*** Data shown Section Begins ***
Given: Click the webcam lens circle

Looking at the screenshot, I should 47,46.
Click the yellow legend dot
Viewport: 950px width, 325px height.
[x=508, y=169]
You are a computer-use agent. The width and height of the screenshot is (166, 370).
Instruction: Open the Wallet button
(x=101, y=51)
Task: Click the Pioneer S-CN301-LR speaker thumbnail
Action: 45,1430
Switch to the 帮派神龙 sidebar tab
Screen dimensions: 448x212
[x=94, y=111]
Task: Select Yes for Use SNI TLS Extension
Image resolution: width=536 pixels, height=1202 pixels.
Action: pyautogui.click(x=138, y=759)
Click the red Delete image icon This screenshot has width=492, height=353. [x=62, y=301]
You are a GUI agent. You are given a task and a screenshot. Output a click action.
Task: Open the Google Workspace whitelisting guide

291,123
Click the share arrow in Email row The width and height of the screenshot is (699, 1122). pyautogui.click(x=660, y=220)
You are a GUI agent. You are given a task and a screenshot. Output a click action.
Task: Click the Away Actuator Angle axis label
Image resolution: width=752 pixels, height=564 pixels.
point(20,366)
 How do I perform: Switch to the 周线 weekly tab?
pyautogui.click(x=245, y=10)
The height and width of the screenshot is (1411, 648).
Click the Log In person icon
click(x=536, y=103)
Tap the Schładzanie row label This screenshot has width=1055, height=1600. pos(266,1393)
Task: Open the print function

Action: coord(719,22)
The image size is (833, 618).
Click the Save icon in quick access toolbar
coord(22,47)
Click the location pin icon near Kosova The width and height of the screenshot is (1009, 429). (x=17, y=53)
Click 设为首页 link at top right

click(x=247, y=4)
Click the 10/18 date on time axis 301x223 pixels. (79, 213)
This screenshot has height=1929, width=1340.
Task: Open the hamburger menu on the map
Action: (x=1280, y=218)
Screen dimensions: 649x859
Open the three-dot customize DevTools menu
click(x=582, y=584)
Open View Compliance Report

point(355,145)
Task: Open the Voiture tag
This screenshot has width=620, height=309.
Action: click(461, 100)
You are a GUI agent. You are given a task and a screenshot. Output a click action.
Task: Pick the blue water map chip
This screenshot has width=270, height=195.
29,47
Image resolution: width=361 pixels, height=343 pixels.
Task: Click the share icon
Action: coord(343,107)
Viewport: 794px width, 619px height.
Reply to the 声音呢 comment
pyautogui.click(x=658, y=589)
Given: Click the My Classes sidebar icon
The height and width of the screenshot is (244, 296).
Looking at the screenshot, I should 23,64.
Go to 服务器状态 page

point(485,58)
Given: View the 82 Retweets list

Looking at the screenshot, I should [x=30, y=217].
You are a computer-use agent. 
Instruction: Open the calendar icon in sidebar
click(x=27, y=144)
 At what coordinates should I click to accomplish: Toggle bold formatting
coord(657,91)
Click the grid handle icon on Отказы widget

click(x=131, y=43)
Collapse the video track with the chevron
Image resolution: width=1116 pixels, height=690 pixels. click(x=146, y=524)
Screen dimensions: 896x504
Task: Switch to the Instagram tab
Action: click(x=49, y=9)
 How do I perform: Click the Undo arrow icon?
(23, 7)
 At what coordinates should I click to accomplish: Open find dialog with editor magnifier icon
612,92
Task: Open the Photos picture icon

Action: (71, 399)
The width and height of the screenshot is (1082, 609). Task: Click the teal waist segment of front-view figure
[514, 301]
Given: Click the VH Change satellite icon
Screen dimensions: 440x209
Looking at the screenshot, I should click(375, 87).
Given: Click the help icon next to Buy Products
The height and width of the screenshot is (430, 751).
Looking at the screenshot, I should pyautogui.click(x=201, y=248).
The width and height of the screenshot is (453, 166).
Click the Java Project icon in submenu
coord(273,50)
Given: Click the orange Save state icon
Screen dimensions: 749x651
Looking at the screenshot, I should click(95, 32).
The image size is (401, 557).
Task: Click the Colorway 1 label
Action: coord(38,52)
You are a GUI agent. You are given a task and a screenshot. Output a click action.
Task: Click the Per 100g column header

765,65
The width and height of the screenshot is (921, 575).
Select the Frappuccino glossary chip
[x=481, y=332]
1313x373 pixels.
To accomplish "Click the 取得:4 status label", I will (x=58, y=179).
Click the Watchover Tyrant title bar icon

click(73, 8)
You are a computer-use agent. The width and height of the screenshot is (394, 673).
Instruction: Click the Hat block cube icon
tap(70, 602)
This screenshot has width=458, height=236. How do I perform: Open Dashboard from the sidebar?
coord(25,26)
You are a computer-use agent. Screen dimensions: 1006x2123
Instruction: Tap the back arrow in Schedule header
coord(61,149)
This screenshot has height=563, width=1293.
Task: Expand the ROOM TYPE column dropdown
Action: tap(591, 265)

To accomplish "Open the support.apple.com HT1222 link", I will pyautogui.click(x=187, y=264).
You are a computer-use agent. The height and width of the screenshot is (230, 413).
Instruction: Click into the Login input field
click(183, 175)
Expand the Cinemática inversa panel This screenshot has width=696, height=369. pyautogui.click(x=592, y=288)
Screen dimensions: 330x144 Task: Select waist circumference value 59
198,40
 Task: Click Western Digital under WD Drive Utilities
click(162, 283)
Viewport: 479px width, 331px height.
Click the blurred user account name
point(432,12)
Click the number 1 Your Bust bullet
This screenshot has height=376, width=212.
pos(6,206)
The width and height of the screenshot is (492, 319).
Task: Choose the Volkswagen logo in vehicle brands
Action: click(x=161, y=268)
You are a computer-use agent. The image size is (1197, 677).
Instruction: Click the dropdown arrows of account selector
*** Data shown Section Ends ***
Description of the task >>
Above are the records; from them, give again exactly the lines from the one containing "You are a computer-use agent. The height" through the one containing "Click the number 1 Your Bust bullet", both included.

Response to the task >>
You are a computer-use agent. The height and width of the screenshot is (230, 413).
Instruction: Click into the Login input field
click(183, 175)
Expand the Cinemática inversa panel This screenshot has width=696, height=369. pyautogui.click(x=592, y=288)
Screen dimensions: 330x144 Task: Select waist circumference value 59
198,40
 Task: Click Western Digital under WD Drive Utilities
click(162, 283)
Viewport: 479px width, 331px height.
Click the blurred user account name
point(432,12)
Click the number 1 Your Bust bullet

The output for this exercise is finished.